Faltar sempre palavras para descrever o que se sente, não conseguir expressar emoções ou processar sensações de forma convencional pode estar associado a diversas condições, incluindo a perturbação do espetro do autismo. Um estudo inovador da Faculdade de Medicina da Universidade do Porto (FMUP) sugere agora que as diferenças no processamento sensorial, frequentemente associadas ao neurodesenvolvimento atípico, podem ser mais comuns do que se pensava, mesmo em pessoas sem doença. O mesmo trabalho sublinha que estas diferenças, que incluem respostas intensificadas a estímulos sensoriais normais como a luz, o som ou o movimento, podem ter impacto nas dinâmicas familiares.
Embora se saiba que a dificuldade em processar sensações e expressar emoções é relativamente comum em pessoas com perturbação do espetro do autismo, faltava “investigar” e comparar pais de crianças com perturbações do processamento sensorial e pais de crianças com um neurodesenvolvimento típico.
Foi a isso que se propuseram, de forma inédita, Ana Sofia Machado e Irene Carvalho, investigadoras da FMUP que assinam este trabalho, publicado na revista científica Research in Developmental Disabilities.
Nesse sentido, foi aplicado aos pais um questionário que analisa seis componentes sensoriais: o paladar/olfato, a audição, a visão, o tato, o movimento e a atividade. Do mesmo modo, foram avaliados fatores como a atenção e as competências sociais. Ao realizarem esta bateria de testes, as investigadoras da FMUP detetaram diferenças na sensibilidade e resposta a estímulos sensoriais diversos.
“Os pais de crianças com perturbação do espetro do autismo ou com perturbação do processamento sensorial tinham, em média, padrões sensoriais mais intensos quando comparados com os pais de crianças com neurodesenvolvimento típico”, explicam as autoras.
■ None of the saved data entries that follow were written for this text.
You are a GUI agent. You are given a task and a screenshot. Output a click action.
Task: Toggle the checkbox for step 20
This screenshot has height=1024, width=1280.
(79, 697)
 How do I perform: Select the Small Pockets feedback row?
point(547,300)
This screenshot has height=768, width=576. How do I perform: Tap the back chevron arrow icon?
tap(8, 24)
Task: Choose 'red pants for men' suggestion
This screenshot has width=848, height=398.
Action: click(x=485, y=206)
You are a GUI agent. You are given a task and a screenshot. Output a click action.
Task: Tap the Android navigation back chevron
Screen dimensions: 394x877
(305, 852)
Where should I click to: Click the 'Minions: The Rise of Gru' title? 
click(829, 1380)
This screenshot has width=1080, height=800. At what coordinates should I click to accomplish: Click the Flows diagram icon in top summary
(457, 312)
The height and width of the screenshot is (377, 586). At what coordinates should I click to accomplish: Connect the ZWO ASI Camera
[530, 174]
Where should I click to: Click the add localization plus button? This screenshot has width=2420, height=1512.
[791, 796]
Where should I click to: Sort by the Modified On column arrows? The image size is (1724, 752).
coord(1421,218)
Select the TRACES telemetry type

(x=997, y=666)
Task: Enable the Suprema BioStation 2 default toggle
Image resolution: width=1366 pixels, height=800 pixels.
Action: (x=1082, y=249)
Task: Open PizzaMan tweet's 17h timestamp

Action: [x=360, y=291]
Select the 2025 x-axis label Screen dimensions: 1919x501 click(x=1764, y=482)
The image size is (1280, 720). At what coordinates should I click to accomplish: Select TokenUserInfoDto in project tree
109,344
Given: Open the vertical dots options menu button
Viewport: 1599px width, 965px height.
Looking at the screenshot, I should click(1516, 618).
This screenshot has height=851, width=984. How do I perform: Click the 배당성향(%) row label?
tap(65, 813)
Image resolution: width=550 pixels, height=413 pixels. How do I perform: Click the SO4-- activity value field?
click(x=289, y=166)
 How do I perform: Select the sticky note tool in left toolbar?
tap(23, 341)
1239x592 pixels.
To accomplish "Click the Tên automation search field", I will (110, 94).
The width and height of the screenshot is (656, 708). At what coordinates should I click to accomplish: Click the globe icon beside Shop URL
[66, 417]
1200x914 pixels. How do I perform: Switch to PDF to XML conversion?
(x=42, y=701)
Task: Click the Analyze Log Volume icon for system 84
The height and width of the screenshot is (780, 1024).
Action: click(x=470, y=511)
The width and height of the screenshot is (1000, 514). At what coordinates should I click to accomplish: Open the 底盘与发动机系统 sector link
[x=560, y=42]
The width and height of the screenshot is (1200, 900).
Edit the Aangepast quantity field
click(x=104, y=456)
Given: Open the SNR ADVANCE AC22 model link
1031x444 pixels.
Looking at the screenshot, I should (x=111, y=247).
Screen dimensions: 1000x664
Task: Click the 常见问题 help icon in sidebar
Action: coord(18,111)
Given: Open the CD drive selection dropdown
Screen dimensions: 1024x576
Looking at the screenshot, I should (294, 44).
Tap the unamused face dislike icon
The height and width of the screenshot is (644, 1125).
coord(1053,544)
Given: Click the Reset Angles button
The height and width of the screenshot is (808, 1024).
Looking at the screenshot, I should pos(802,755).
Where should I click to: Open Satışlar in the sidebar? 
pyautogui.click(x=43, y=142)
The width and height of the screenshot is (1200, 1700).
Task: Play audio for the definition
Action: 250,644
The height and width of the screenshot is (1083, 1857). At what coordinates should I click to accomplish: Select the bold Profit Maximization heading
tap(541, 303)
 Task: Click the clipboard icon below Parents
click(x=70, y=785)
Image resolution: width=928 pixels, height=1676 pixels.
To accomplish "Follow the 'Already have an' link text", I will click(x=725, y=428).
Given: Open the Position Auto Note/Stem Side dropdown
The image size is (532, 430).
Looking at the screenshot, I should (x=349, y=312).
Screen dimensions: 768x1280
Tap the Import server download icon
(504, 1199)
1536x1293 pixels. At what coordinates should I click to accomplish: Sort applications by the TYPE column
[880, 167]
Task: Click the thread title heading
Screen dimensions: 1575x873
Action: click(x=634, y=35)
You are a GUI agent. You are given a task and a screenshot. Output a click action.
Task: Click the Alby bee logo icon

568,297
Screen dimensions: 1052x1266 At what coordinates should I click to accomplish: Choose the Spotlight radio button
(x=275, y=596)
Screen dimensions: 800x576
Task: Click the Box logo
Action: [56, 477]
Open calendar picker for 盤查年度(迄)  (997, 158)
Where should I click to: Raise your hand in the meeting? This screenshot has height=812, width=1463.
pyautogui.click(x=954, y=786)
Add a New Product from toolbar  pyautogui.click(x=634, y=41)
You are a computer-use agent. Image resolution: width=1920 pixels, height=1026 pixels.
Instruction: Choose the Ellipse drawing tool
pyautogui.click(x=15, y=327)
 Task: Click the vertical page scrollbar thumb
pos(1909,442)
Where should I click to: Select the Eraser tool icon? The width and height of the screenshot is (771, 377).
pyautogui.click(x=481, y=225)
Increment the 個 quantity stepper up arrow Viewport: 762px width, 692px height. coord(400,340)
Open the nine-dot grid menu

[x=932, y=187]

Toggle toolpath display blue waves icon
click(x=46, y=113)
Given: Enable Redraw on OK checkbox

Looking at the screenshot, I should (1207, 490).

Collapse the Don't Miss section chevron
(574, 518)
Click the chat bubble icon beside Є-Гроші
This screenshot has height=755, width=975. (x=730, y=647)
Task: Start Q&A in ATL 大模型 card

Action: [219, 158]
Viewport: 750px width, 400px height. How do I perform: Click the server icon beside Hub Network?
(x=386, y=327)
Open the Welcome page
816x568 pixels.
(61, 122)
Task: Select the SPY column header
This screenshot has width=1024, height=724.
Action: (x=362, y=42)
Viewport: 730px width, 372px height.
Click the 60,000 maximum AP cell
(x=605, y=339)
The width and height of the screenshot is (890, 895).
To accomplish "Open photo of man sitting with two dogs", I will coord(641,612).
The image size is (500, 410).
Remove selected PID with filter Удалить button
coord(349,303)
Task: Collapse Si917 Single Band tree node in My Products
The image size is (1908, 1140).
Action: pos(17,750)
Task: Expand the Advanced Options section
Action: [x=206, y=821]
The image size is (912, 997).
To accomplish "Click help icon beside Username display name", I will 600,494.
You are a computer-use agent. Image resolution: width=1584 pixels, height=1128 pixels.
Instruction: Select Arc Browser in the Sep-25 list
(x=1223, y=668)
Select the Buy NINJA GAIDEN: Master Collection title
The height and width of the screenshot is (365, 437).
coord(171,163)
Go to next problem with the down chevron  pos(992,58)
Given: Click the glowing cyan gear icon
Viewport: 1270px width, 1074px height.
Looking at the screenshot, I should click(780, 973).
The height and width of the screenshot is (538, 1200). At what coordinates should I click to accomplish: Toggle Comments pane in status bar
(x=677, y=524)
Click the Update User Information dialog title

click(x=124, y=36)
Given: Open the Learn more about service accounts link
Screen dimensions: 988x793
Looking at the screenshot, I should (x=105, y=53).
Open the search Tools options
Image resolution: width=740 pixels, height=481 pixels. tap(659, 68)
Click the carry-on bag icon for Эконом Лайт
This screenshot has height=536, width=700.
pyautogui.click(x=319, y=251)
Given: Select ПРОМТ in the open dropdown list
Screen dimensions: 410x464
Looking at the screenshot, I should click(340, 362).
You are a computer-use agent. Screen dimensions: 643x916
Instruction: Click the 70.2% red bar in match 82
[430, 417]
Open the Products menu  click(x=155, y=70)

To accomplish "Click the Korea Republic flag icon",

Esses padrões incluíam, por exemplo, “tendência a evitar estímulos sensoriais”, ou esquivar-se ao contacto durante as interações sociais”. Em alguns casos, estes padrões sensoriais intensos estavam também relacionados com dificuldades em identificar e expressar emoções (alexitimia).
Uma “ferramenta valiosa” para famílias de crianças com autismo
As investigadoras sublinham que estas características sensoriais, longe de serem vistas como falhas, podem representar desafios únicos que afetam a forma como pais e filhos se relacionam.
“Para uma pessoa com sensibilidade sensorial elevada, um estímulo que é neutro para a maioria das pessoas pode ter um impacto emocional marcante, seja ele positivo ou negativo”, explicam as autoras. Assim, quando os pais têm essa hipersensibilidade, podem, sem querer, “sinalizar aos filhos uma ameaça em relação a estímulos que são irrelevantes para a maioria da população”.
Neste contexto, as conclusões deste estudo “abrem caminho para a criação de estratégias de apoio que promovam interações familiares positivas”, indo para além da questão genética que tem sido descrita e focando também a importância da relação no funcionamento mental.
“Intervenções e formações que ajudem os pais a identificar e verbalizar sentimentos e emoções podem ser uma ferramenta valiosa para estas famílias, melhorando a qualidade da relação e o bem-estar de todos os envolvidos”, sugerem.
Além de Ana Sofia Machado (FMUP e ULS São João) e de Irene Carvalho (FMUP), esta investigação contou também com a colaboração de Goretti Dias (Hospital de Santo António).